Monday, February 22, 2010

Regular Expressions with Maxscript

The other day I was working on a script that required use of regular expressions. For those unaware, according to wikipedia:

http://en.wikipedia.org/wiki/Regular_expression

In computing, regular expressions, also referred to as regex or regexp, provide a concise and flexible means for matching strings of text, such as particular characters, words, or patterns of characters. A regular expression is written in a formal language that can be interpreted by a regular expression processor, a program that either serves as a parser generator or examines text and identifies parts that match the provided specification.
The following examples illustrate a few specifications that could be expressed in a regular expression:
  • The sequence of characters "car" in any context, such as "car", "cartoon", or "bicarbonate"
  • The word "car" when it appears as an isolated word
  • The word "car" when preceded by the word "blue" or "red"
  • A dollar sign immediately followed by one or more digits, and then optionally a period and exactly two more digits
Regular expressions can be much more complex than these examples.

This is super useful whenever one wants to do anything beyond the basic trimming, appending etc. of strings.

Imagine that we are writing a tool to help with naming objects.
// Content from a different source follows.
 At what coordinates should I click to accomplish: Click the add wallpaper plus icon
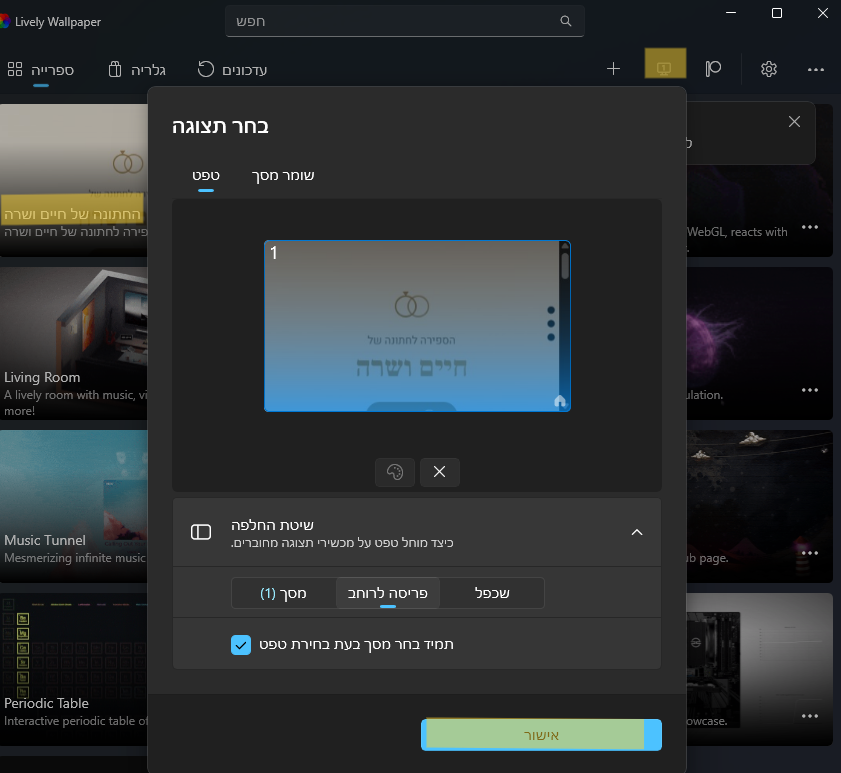613,69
According to naming conventions at your studio, we want to ensure that objects are named in the following format: assetname_partname_001
there are a few clunky ways we could attack this using standard maxscript, however regular expressions provide a powerful and flexible tool to achieve this.
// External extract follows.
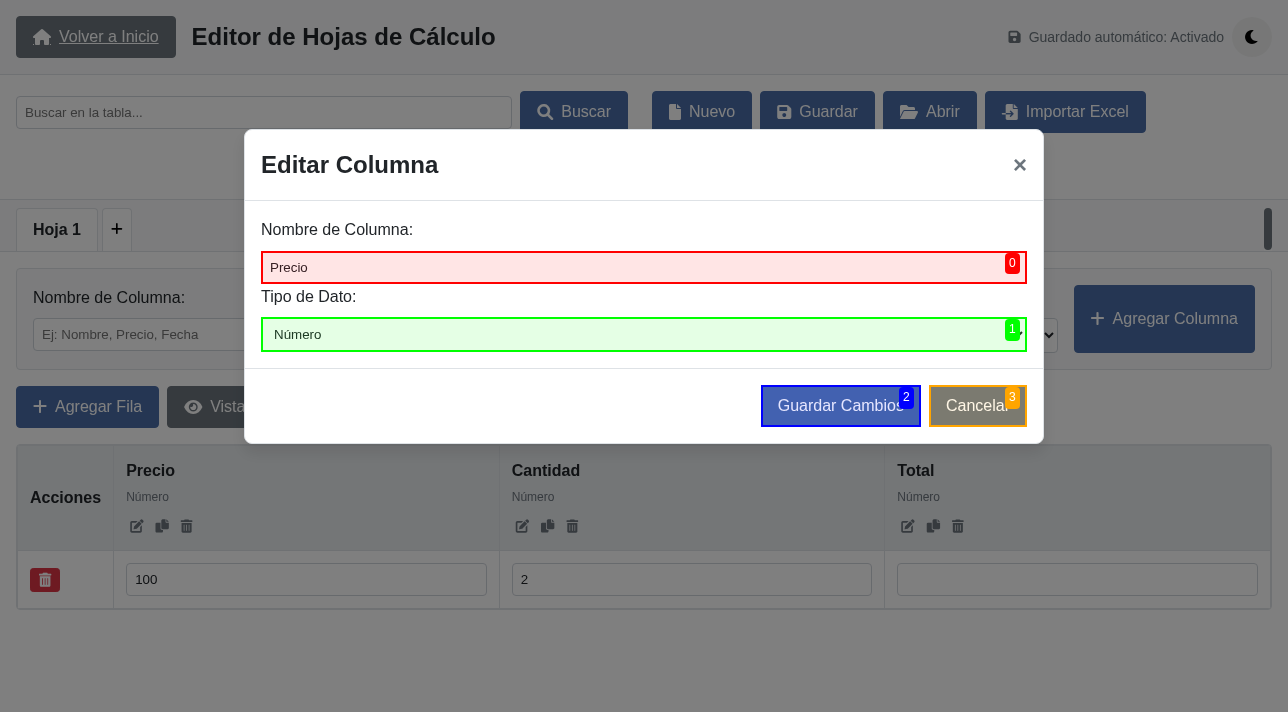
Task: Click the Guardar save disk icon
Action: 784,111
Prior to Max 9, if the tool didn't exist in maxscript then you were kinda out of luck. Maxscript does not have a built in Regular Expression function. However, with the addition of DotNet in Max 9, we have the ability to use Windows .NET functions!

rx = dotNetClass "System.Text.RegularExpressions.RegEx"
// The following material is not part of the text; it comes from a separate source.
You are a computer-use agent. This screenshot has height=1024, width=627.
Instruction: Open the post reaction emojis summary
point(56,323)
pattern = "^([A-Za-z0-9]+_){2}\d{3}"

s = "robot_leftArm_001"

if (((rx.match s pattern).success) == true) then
(
  print "success"
)
else
(
  print "fail!"
)

Lets go through line by line.

First up we instantiate a copy of the .NET regex class as the variable name rx

Next we build our RegEx pattern. I'm not going to go over all the options availiable here as this post would be 100 pages long. Check this excellent site for tutorials on RegEx syntax: http://www.regular-expressions.info/index.html

Here are the options I've used in my pattern string one by one.
  1. First is the ^ character. This forces the matching to begin from the start of the string. 
  2. Next, is a section enclosed in parenthesis this means it will evaluate as a single block.
  3. Next is a section enclosed in square brackets [A-Za-z0-9] this will match any characters that are in these ranges All the alphabet characters as well as the digits 0-9.
  4. The + says "match one or many of the preceeding term"
  5. Next is the underscore character. We want each block of text to end with an underscore.
  6. The {2} option repeats everything inside the parenthesis block twice.
  7. \d is a special option that means "match any digits 0-9" we then repeat it 3 times with the {3} option

(rx.match s pattern).success)

Lastly we can use this property of the regex class to return a boolean true/false

I hope this brief intro is useful.

Thanks to Richard Anemma and Greg Boyington for useful tips!